Deputy Hickey referred to the charge imposed on the weekly rent of a municipal house by the interest rate payable by a local authority for the money it cost to build it. I should like to hear anybody argue the justice or equity of the people, through their public representatives, being required to pay for the use of their own money. Eighty per cent of the money in circulation in this country and in every modern society is bank money. I should be grateful to somebody in this House who would expound for me the ethical or economic justification for asking the people to pay a limited group of persons, to wit, shareholders in joint stock banks, £35 a year for the right to use £1,000 of their own money.
A municipal house to-day may cost up to £1,500. Leave out altogether the annual allocation for the redemption of capital. If the municipality has to borrow that money at 4 per cent., the interest on the money required to build that house amounts to £60 per year which the tenant must pay, except in so far as the taxpayer pays it. If it is the tenant, a weekly rent of approximately 22/- is payable by the tenant for no other reason than that the normal banking system of the country is used to discharge the debt due to the contractor on completion of the house and his delivery of it to the municipal authority. There is no question of security and no question of any danger of the capital not being repaid.
It is merely the period of time over which the Legislature determines in its own wisdom that it is expedient to repay the capital. This strange fact is true that while it is regarded as axiomatic that money borrowed by a Government on which a municipality builds houses should be liable to this charge, from the moment that the three great societies of the world became involved in war and similar accommodation had to be procured in order to pay the armament manufacturer for the tanks and guns, no one contended that for an outlay of that kind the Government should be asked to pay—and none is paid. A management charge of something between I and 1? per cent is payable because there is no cheaper way of getting the accounts checked and that percentage meets the legitimate cost of the banking system in administering these loan accounts on Government account. The rate payable on such borrowing is ruled by the ascertained cost, as near as they can go, to the banking system for keeping the accounts.
Now, famous bankers of the 19th century have said that it was a dispensation of Providence that the average man could be depended upon never to unravel the mystery of money and credit and that, therefore, those who control it were in a position of absolute safety. They were mistaken in that belief. The average man does understand in very large degree the workings of money and credit. But here is our danger: the average man understands it in large degree but there is no subject on which the aphorism is more true, that "a little knowledge is a dangerous thing". The moment the problem of money and credit begins to appear simple and obvious to an average man, you may assume that he is either daft or stupid. The more this problem is studied and understood the more its infinite complexities confront the inquirer. I do not purport to follow the theory of money to its source. An attempt of that kind could not be encompassed in a book of less than 400 pages.

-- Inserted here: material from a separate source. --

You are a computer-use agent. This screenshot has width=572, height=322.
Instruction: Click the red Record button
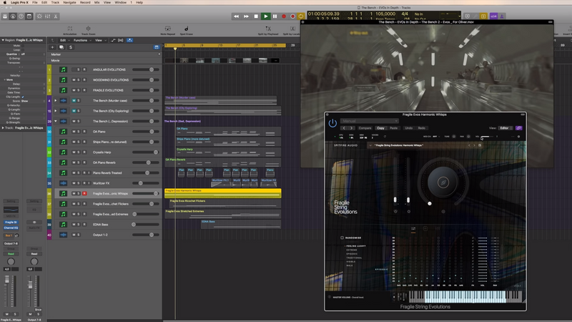pos(284,16)
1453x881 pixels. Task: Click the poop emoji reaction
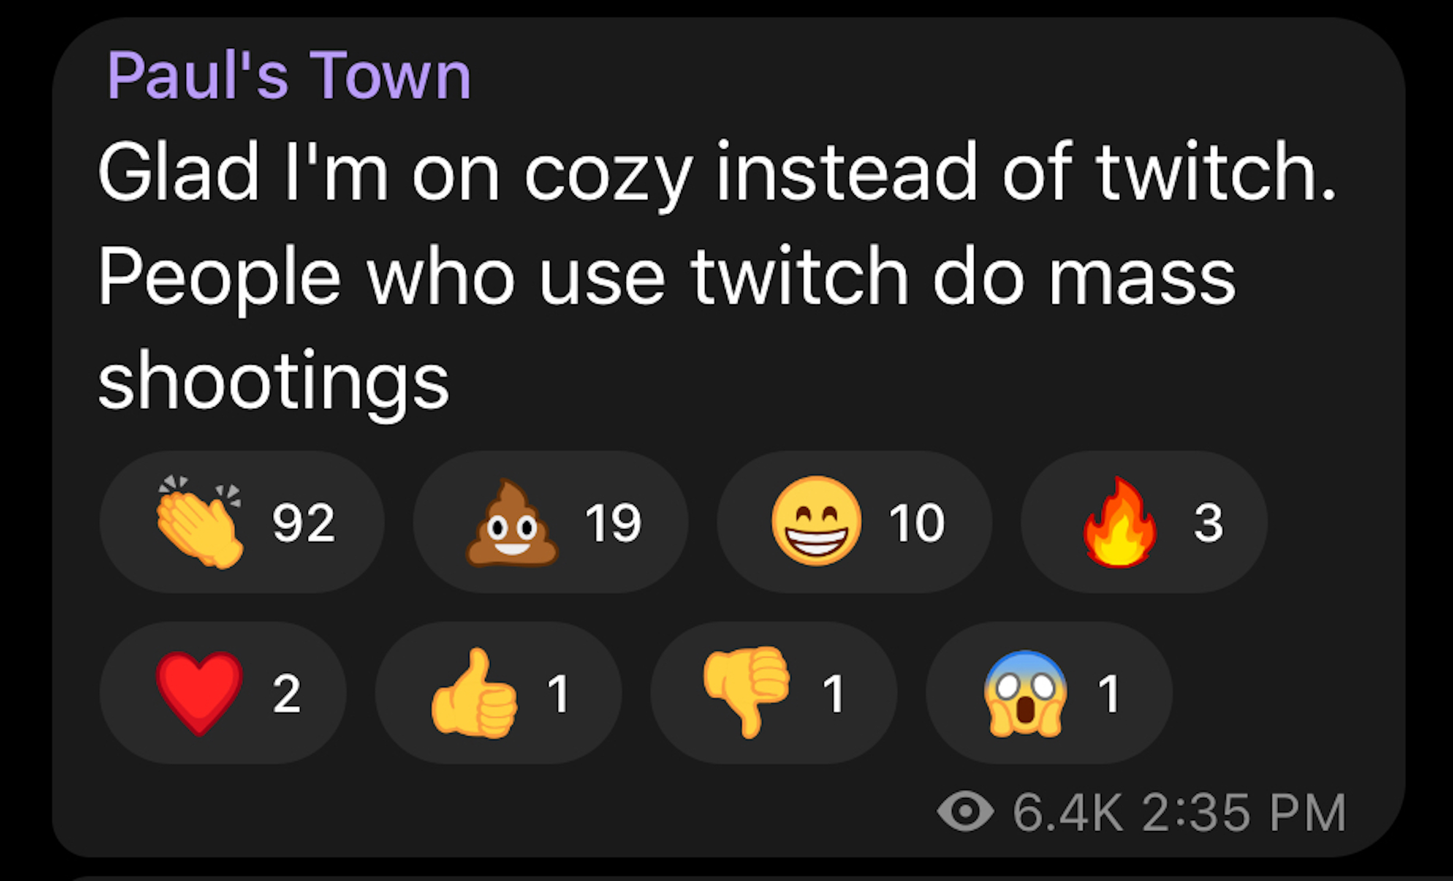pos(511,523)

For Deputy Hickey's information, I may mention that Geoffrey Crowther wrote a very good one, which the Deputy might with profit peruse.

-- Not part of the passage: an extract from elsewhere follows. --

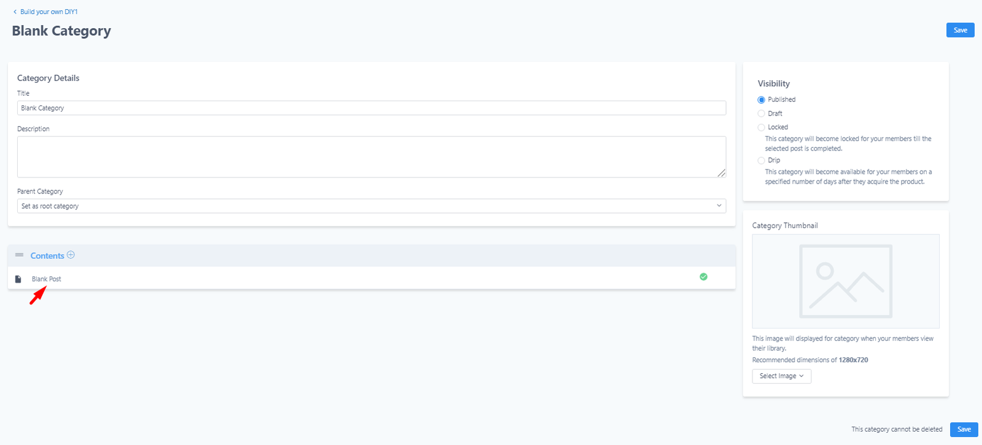Click the plus icon next to Contents
982x445 pixels.
71,255

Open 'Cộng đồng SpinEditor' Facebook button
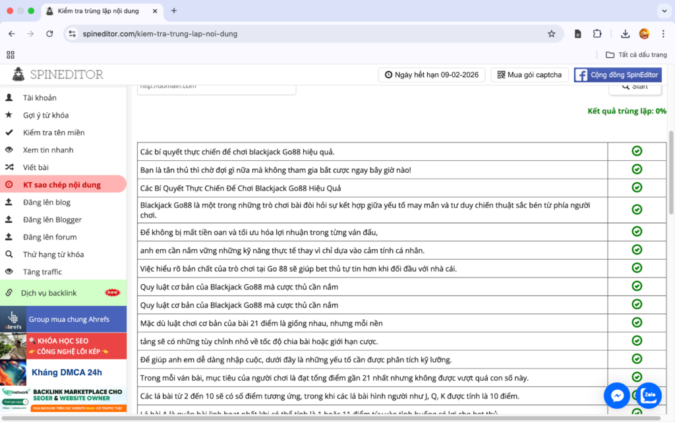pyautogui.click(x=618, y=75)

I am simply applying my mind, and I am inviting the House to turn its mind, to one simple facet of the larger problem to-night. I urge the Minister for External Affairs to make the case, if it can be made, for requiring the community to pay 3½ or 4 per cent on its own money to provide essentials without which the community cannot properly function. When he has done that I ask him to enlighten my darkness on the issue of how it can be right, proper and orthodox to furnish the Government with money at 1? per cent to defend the public and the community from external aggression, but to forbid the community to avail of a similar amenity when the war is against disease and destitution. Let us make a note of this, for it goes to the heart of the matter that we are talking about, the borrowing of capital sums is an operation which predicates a redemption sinking fund to be raised annually from the revenue of the community. You cannot substitute credit for revenue, but if your revenue is sufficient to provide a redemption annuity for a capital borrowing there is no reason to make that annual charge more than that by adding to it an interest charge for the benefit of a few at the expense of the community to which that few owe their very existence and their opportunity of carrying on with the banking operation, the services of which the community proposes to avail of.
There is a last matter to which, I think, the Government might properly turn its mind. When the Central Bank Act was enacted I think a section was inserted therein providing that, in respect of the currency reserve, 100 per cent. cover in the form of British securities or British legal tender was to be maintained, subject to the proviso that if the board of the bank took the initiative in proposing to the Government that a proportion of that currency reserve should be invested in Irish securities, and if the Minister for Finance gave his approval, the board would be entitled so to invest. The very insertion of that section in the Central Bank Act demonstrates clearly that those who were responsible for it envisaged conditions in which such a departure might with propriety be made. In one long answer which the Minister for Finance gave to a question relating to that matter, he spoke of the Central Bank as the bank of the last resort. How you can have a bank of last resort without a money market such as functions in the City of London, in the sense of that term, is something that baffles me.